‘Huge milestone’ for renewables as US navy turns seawater into fuel
The US navy has managed to combine hydrogen and carbon dioxide from seawater to create a renewable fuel that allows ships to stay at sea for longer periods.
The US Naval Research Laboratory has already made a model aircraft fly with the new fuel, which it has said can reduce the navy’s dependence on oil.
Scientists extracted carbon dioxide (CO2) and hydrogen gas from seawater and turned it into fuel through a gas-to-liquids process.
The new fuel will have an initial cost of around $3-6 per gallon but scientists are working on how to produce it at an industrial level and maximise the amount of CO2 extracted from the water – which it says will be commercially viable within a decade.
Vice admiral Philip Cullom said, “It’s a huge milestone for us. We are in very challenging times where we really do have to think in pretty innovative ways to look at how we create energy, how we value energy and how we consume it.

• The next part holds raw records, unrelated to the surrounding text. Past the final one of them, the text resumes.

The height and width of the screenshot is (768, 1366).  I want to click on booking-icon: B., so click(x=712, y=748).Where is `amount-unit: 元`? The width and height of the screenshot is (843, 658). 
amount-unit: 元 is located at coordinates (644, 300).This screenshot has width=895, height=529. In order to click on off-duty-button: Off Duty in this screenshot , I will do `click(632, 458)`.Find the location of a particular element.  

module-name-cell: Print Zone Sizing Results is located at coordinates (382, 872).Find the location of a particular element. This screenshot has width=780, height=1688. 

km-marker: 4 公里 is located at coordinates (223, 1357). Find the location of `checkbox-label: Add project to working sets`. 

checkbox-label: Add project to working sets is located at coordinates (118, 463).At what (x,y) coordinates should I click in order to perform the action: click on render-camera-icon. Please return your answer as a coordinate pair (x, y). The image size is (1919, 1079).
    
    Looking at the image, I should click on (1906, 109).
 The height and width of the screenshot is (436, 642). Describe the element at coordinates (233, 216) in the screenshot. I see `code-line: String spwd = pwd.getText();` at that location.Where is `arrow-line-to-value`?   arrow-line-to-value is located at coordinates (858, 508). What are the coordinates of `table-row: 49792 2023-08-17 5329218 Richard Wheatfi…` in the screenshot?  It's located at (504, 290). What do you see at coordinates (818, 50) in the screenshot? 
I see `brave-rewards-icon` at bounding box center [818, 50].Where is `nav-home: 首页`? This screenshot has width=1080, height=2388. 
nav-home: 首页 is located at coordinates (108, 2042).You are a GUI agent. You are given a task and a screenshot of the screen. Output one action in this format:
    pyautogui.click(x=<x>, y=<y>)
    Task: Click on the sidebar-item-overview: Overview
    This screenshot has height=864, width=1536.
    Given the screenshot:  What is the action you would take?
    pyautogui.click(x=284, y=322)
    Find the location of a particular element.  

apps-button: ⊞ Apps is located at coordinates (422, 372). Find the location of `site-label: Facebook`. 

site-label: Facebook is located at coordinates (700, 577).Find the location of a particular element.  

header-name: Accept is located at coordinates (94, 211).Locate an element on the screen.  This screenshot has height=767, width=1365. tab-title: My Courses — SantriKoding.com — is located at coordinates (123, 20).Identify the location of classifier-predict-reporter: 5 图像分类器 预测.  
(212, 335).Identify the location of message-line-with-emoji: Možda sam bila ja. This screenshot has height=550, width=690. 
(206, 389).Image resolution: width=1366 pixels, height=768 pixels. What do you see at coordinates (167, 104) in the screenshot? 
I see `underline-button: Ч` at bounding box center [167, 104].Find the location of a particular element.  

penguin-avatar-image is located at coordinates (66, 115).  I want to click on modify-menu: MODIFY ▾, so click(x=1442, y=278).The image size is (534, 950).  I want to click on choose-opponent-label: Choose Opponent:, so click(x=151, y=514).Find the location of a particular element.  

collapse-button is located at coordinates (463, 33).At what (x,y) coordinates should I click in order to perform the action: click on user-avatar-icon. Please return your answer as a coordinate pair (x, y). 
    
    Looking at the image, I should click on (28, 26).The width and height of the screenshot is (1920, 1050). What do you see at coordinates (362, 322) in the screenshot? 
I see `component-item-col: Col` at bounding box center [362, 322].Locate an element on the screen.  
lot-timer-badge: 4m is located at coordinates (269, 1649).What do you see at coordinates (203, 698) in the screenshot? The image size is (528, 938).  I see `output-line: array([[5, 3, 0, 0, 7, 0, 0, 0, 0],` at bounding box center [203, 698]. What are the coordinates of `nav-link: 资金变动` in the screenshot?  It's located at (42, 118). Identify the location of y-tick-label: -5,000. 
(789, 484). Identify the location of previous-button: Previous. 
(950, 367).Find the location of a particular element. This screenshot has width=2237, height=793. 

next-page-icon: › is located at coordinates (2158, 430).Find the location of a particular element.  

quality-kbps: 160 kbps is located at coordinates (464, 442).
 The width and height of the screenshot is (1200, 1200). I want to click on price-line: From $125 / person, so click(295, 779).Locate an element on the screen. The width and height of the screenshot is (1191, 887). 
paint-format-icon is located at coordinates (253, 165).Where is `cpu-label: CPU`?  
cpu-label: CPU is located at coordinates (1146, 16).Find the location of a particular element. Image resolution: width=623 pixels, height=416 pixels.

“We need to challenge the results of the assumptions that are the result of the last six decades of constant access to cheap, unlimited amounts of fuel.”
The new technology will allow the navy to free its 289 vessels from oil dependency and all its risks, such as price fluctuations, fuel shortages and the obvious environmental impacts.
Although it is carbon neutral, the process requires a lot of energy, needing around 23,000 gallons of seawater to make one gallon of fuel. Nevertheless, it does not add CO2 into the atmosphere because the substance that is extracted is combusted and goes into the water again, so the process is a continuous cycle.